Delaware state forest lands ..... Tunnell tract and Long tract will be leased for exclusive hunting rights. The state quietly announced this on their facebook page on Jan 30.

This is going to be a 1 year pilot program.....no other information is available and no one is answering questions


----------



## dialout (Feb 5, 2011)

Not quite state forest land...but I used to hunt state fish comission owned property that they leased to a "hunt club" which promptly posted it up and would actually have guys patrol . They even built an honest to god toll booth with an arm and everything on an old logging skid road.....bull $hit as far as I was concerned


----------



## Finger_Mullet (Aug 19, 2005)

cducer said:


> Delaware state forest lands ..... Tunnell tract and Long tract will be leased for exclusive hunting rights. The state quietly announced this on their facebook page on Jan 30.
> 
> This is going to be a 1 year pilot program.....no other information is available and no one is answering questions


I bet somebody will be paying big money for it.

Darin


----------



## 10NKO (Aug 1, 2010)

Seems like it should not be legal, considering the state lands are purchased with funds from hunters and fishermen and therefore should be available to hunters and fishermen . . .


----------



## cducer (May 7, 2010)

10NKO said:


> Seems like it should not be legal, considering the state lands are purchased with funds from hunters and fishermen and therefore should be available to hunters and fishermen . . .
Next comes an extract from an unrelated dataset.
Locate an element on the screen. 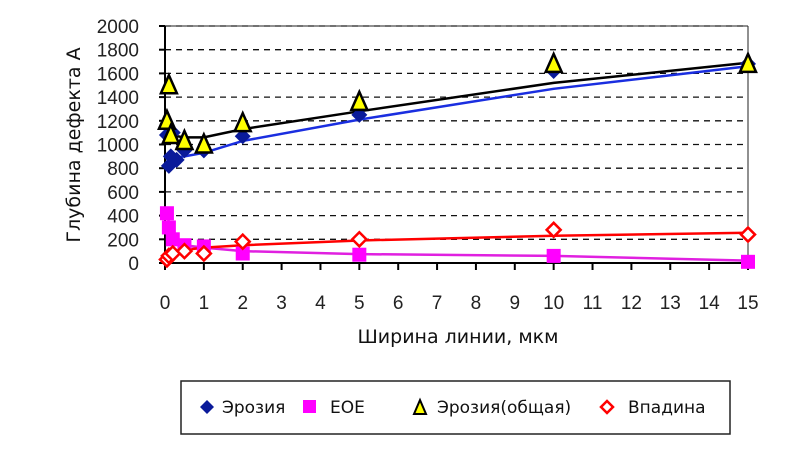 This screenshot has width=800, height=450. legend-item-erosion: Эрозия is located at coordinates (242, 408).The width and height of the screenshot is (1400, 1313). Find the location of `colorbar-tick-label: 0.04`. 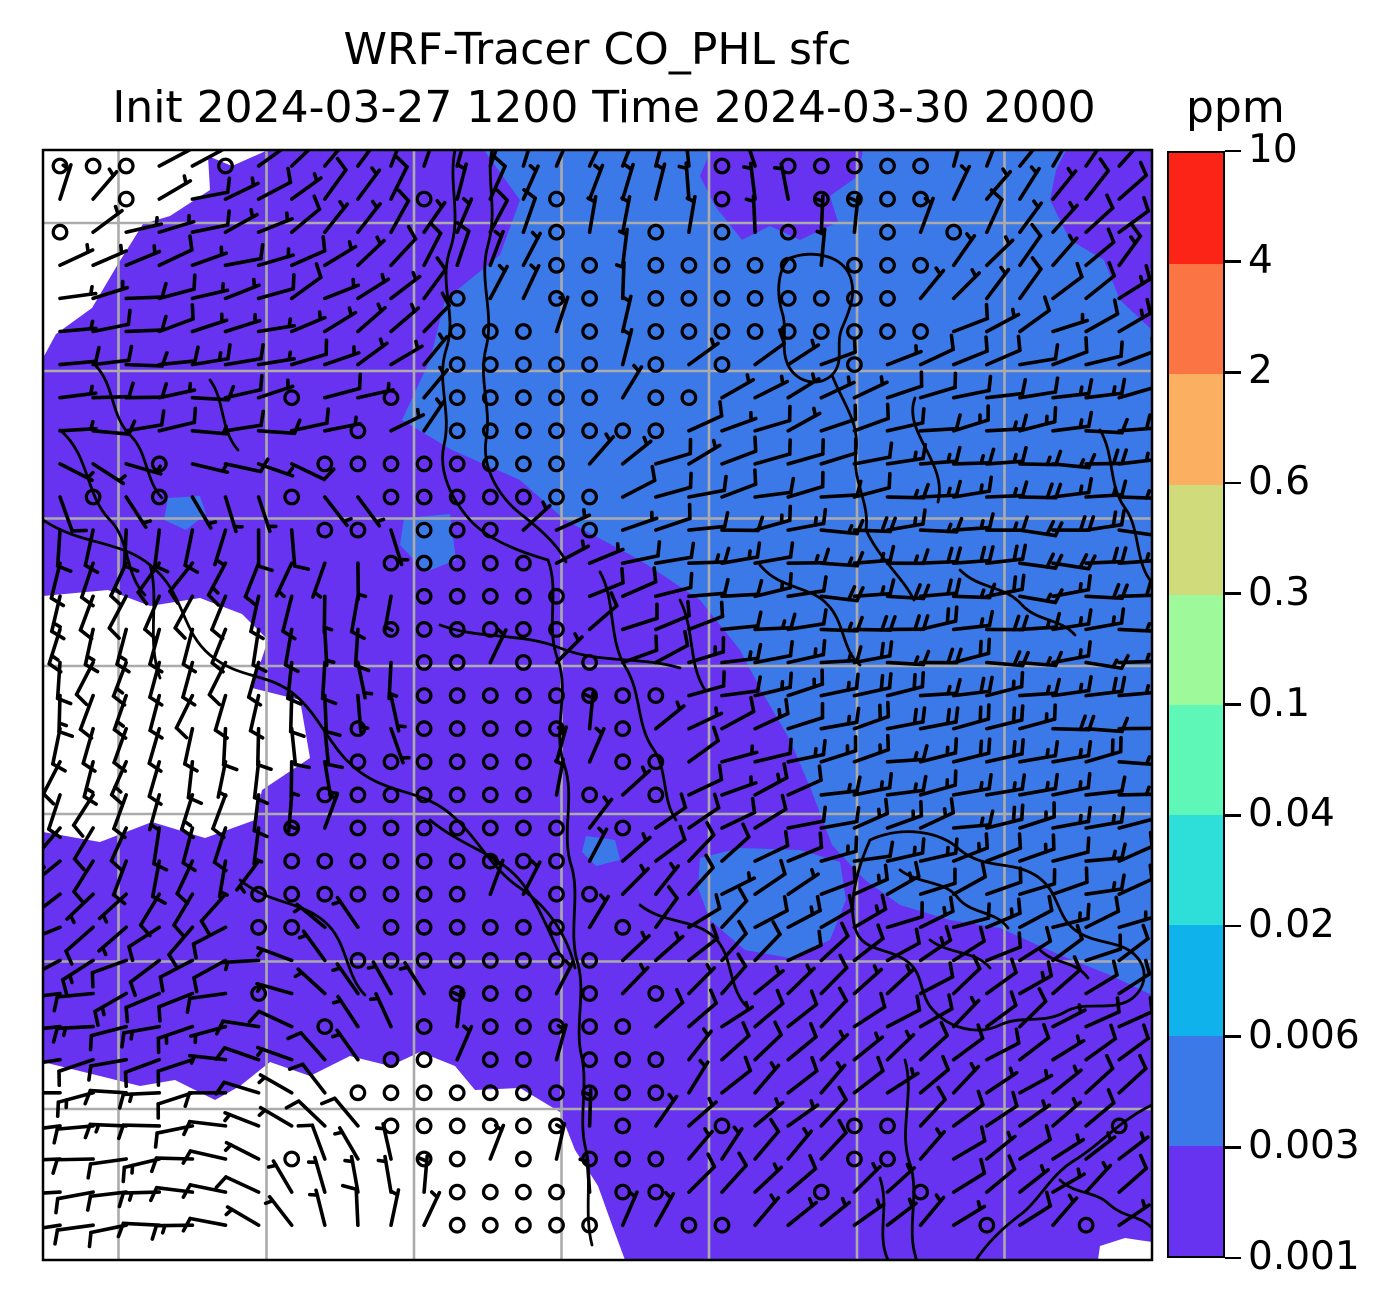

Yes you would think that is true..... in Delaware there are 2 types of state land..... State Forest and State Wildlife Areas.

Both are state "owned " properties yet have different rules and can alter access rules as they see fit. Forest properties are basically Loblolly Pine farms with basically rows of pine trees with logged out areas as the trees reach harvest size. they generate income from timber harvest
WMA's are old farm lands and marsh lands that are bought or donanted and are primarily public access sporting lands. income for these properties are from license sales and such.

A note..... as of 2017 all vehicles that are parked on WMA properties are required to have a Conservation Access Pass posted on their vehicles.
If you buy a hunting license this permit is free.... the average person who uses the properties for hiking and wildlife viewing have to pay a $35 fee.

I hunt the Long tract often as it is 5 minutes from my house and I will tell ya its a tough place. When the deer start feeling the pressure of hunters they go nocturnal and bed more on the adjoining private lands and still feed in the fields all night.


----------